Pour qui voter ? La question tracasse une grande partie des Tunisiens en cette période électorale. Et si certains hésitent encore et cherchent un choix qui pourrait répondre à leurs aspirations, d'autres ont déjà pris leur décision et ont opté pour le fameux vote blanc. Mais, finalement cela veut dire quoi au juste ? « Le bulletin blanc : tout bulletin de vote ne contenant aucun signe de quelque nature qu'elle soit », précise, ainsi, le Code électoral tunisien. Concrètement, c'est le fait de ne voter pour aucun des candidats, ou aucune des propositions dans le cas d'un référendum. Et même s'ils sont comptabilisés et séparés des bulletins annulés, les suffrages blancs n'entrent pas en compte dans le calcul du quotient électoral. Malgré cela, cette option est envisagée par plusieurs personnes qui ne sont convaincues par aucun des deux candidats retenus au second tour de la présidentielle. Considérant que ni Kaïs Saïed aux alliances dangereuses et au programme théorique inapplicable, ni Nabil Karoui aux suspicions de corruption et de blanchiment, ne les représentent et ne répondent à leurs aspirations, ils ont choisi de voter blanc. Ce vote entre l'abstention et le vote nul constitue un geste citoyen et une façon d'exprimer plutôt une position, d'autant plus que le vote blanc n'entre point dans le résultat définitif des élections si ce n'est que conforter la position du favori. Dans ce contexte, Kamel Jendoubi, avait indiqué dans une longue tribune : « Aucun des deux candidats gagnants du premier tour ne m'inspire confiance. Aucun des deux ne me rassure sur l'intégrité de l'Etat et sa bonne conduite. Je refuse donc de choisir entre Kaïs Saïed et Nabil Karoui. La vérité est que je ne les connais pas. Ils sont sortis de l'ombre d'une Tunisie que je côtoie mais que je n'ai pas suffisamment pris la peine d'analyser. […] Alors quel choix dois-je faire? Celui de l'abstention et du refus de voter ! Assurément pas, moi qui ai milité toute ma vie […]. Il ne me reste donc que le bulletin blanc : « un bulletin de vote qui ne comporte aucun signe quel qu'il soit ». J'irai voter même si ma voix ne sera pas comptabilisée parmi les voix exprimées. En faisant partie du comptage des bulletins blancs, mon vote exprime et signifie que ce qui m'est proposé ne me convient pas ».

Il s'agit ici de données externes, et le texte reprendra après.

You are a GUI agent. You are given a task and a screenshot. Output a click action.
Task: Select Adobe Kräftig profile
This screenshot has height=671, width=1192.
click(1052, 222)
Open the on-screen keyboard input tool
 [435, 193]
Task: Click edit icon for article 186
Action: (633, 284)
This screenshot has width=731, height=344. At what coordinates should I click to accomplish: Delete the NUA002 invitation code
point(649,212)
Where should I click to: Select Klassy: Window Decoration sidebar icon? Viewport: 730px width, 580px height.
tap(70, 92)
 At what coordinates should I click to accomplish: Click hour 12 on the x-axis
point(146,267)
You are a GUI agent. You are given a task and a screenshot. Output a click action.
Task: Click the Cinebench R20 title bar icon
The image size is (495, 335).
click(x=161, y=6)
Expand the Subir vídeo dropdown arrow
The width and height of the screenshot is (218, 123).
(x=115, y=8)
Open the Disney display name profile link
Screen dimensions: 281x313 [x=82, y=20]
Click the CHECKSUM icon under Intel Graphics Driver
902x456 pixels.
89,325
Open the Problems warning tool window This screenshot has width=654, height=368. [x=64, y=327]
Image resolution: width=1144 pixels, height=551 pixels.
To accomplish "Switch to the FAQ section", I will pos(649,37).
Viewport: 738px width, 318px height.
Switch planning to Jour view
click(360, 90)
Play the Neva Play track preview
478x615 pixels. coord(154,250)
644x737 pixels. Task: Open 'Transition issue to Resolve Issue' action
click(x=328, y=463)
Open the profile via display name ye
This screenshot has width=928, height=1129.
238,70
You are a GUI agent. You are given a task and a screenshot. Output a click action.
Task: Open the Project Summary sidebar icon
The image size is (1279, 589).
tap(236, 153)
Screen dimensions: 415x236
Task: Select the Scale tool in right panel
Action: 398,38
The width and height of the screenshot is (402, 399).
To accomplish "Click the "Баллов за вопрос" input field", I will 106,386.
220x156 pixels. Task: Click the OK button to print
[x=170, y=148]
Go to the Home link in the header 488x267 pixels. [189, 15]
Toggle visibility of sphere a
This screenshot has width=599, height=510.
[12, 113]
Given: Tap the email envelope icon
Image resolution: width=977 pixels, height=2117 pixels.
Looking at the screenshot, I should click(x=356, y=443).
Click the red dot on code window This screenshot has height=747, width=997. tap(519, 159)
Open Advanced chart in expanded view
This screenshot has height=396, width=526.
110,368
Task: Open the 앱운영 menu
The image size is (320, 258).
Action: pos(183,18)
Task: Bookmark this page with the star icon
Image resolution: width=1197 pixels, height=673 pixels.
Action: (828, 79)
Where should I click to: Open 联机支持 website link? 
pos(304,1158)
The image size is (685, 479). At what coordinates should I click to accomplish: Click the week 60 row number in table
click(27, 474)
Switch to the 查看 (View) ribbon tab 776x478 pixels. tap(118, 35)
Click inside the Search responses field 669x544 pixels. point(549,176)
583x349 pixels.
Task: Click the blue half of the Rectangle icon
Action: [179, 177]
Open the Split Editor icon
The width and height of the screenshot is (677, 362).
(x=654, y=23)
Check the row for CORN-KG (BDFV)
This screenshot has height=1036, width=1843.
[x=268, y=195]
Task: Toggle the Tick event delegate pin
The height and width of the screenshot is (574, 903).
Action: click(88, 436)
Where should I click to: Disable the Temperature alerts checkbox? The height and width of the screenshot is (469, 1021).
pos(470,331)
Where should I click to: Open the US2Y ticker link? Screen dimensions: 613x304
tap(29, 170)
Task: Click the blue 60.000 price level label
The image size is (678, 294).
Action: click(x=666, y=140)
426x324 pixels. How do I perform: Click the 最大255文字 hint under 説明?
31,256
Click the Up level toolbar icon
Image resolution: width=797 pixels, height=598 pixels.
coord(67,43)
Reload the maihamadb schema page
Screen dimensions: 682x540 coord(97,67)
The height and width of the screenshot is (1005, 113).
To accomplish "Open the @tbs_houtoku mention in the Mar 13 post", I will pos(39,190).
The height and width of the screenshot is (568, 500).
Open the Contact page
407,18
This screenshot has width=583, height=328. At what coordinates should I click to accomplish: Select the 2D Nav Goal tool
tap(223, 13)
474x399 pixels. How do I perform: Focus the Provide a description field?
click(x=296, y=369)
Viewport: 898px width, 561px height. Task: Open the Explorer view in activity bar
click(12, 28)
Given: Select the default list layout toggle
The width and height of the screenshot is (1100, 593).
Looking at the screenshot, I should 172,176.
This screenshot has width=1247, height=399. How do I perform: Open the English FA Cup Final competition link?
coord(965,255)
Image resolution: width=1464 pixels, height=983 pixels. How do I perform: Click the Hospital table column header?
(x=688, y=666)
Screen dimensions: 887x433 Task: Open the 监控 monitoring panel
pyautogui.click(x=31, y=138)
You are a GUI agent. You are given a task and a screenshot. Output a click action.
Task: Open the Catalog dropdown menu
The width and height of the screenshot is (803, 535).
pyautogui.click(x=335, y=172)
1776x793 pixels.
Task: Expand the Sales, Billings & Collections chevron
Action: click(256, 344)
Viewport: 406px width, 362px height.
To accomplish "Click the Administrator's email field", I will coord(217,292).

Toutefois, l'option du vote blanc reste contestée par de nombrex observateurs qui estiment que « l'heure est tellement grave » qu'il est nécessaire de départager les deux candidats en votant pour l'un d'eux. Que ce soit en faveur de Kaïs Saïed ou Nabil Karoui, chacun a ses arguments, considérant qu'il est tout à fait inutile de voter blanc, dans la mesure où, le bulletin n'est pas comptabilisé et que c'est plutôt une voix perdue. C'est d'ailleurs, ce qu'a indiqué, l'universitaire Olfa Youssef. « Pratiquement, le vote blanc n'a aucune valeur, parce que notre législation ne le considère, malheureusement, pas. D'un point de vue procédural, le vote blanc permet de mettre une croix pour l'un des deux candidats, le mieux c'est barrer ou d'écrire sur le bulletin de vote et dans tous les cas, ça sera considéré comme un bulletin annulé. Politiquement, le vote blanc est une manière de fuir le combat. Ethiquement, le vote blanc est respectable s'il s'agit d'une problématique de conscience de l'électeur, c'est une responsabilité individuelle et morale. Toutefois, elle ne permet pas de se positionner dans l'opposition dans la mesure où celui qui a voté blanc n'est pas responsable de la suite des évènements. Il est similaire à celui qui profite des augmentations sans être affilié au syndicat ou encore celui qui « profite » de la réduction de son salaire au profit des bénéficiaires de l'amnistie générale », a-t-elle écrit sur sa page.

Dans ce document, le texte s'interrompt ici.